- Directed by: Bryan Foy
- Screenplay by: Hugh Hubert
- Starring: Eddie Foy Jr. Bessie Love
- Production company: Warner Vitaphone
- Release date: March 1928 (U.S.);
- Running time: 18 minutes; 2 reels
- Country: United States
- Language: English

= The Swell Head =

1928 film

The Swell Head (also known as The Swelled Head and Eddie Foy, Jr., with Bessie Love in The Swelled Head) is a 1928 American romantic musical short starring Eddie Foy Jr. and Bessie Love, directed by Foy's brother Bryan. Variety mused that "this may be the first backstage sound short."

The film is preserved at the UCLA Film & Television Archive.

==Plot==
A young man (Foy) and woman (Love) perform a vaudeville act multiple times a day. The young man's ego makes their collaboration difficult.
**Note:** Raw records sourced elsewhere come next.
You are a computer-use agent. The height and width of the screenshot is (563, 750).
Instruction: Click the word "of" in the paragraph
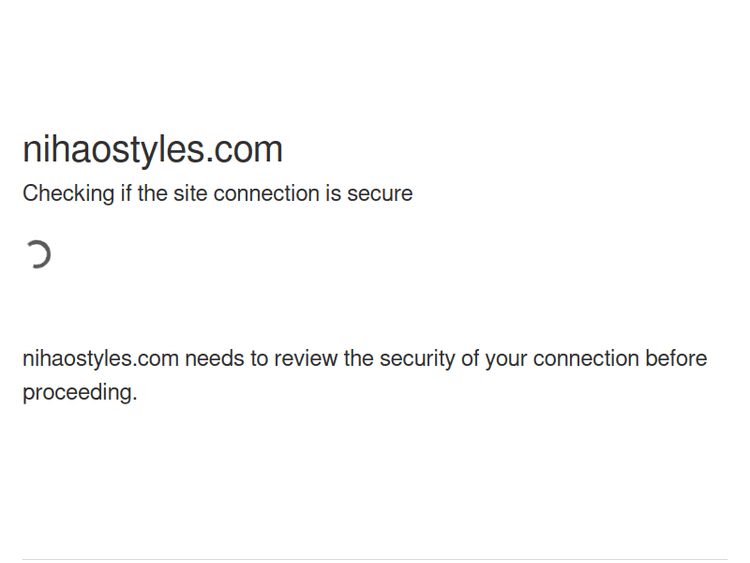(x=470, y=358)
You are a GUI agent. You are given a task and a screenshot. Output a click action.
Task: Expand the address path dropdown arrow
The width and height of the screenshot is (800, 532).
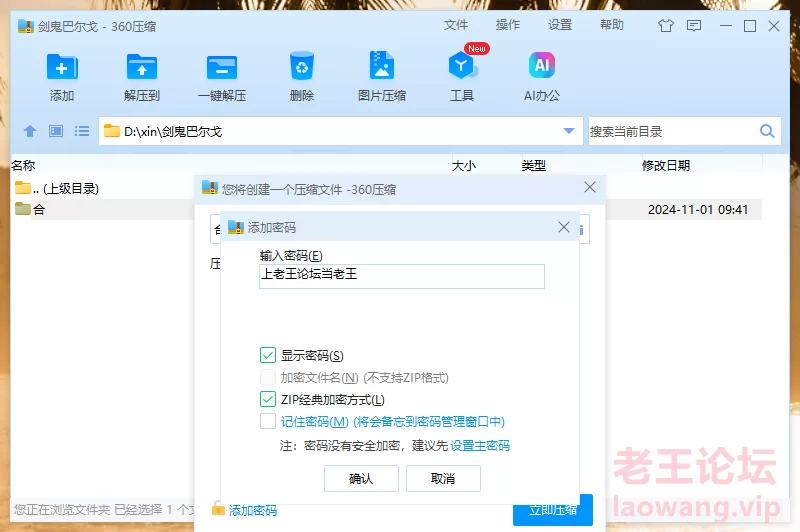pos(569,131)
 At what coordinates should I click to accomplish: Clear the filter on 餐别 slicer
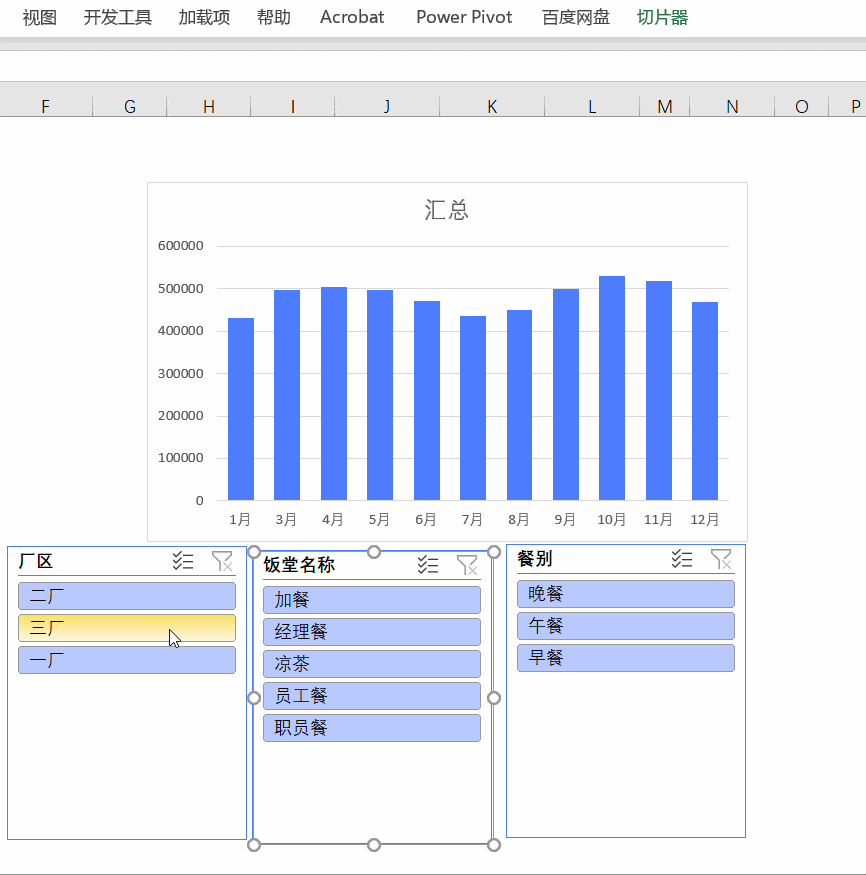(721, 559)
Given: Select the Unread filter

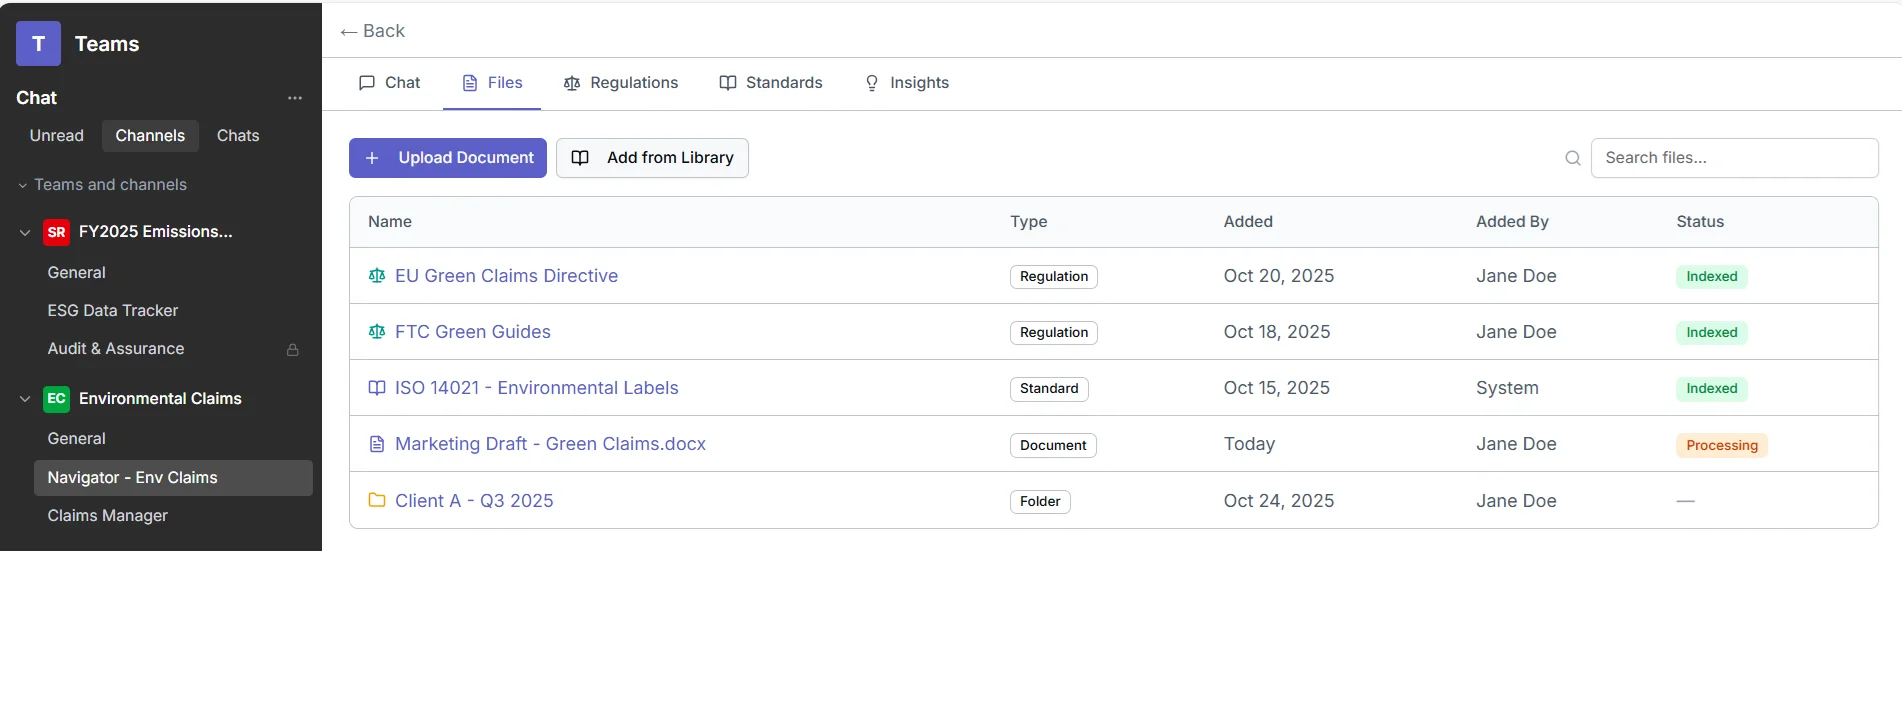Looking at the screenshot, I should coord(57,136).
When he is made aware of this, he changes his ways, and the pair fall in love.

==Cast==
- Eddie Foy Jr.
- Bessie Love
- Eugene Pallette
- Claude Sanders
- James T. Mack

==Soundtrack==
- "Cielito Lindo"
- "The Skaters' Waltz"
- "Turkey in the Straw"
- "Espanito"
- "Spring Song"

==Production==
A plagiarism lawsuit was filed against the studio.

==Release and reception==
Though it was a short film, because it was a sound film, it headlined at some theaters. The film had its New York premiere at the Strand Theatre.

Foy and Love received high praise for their performances, and the film left open the possibility for sequel shorts.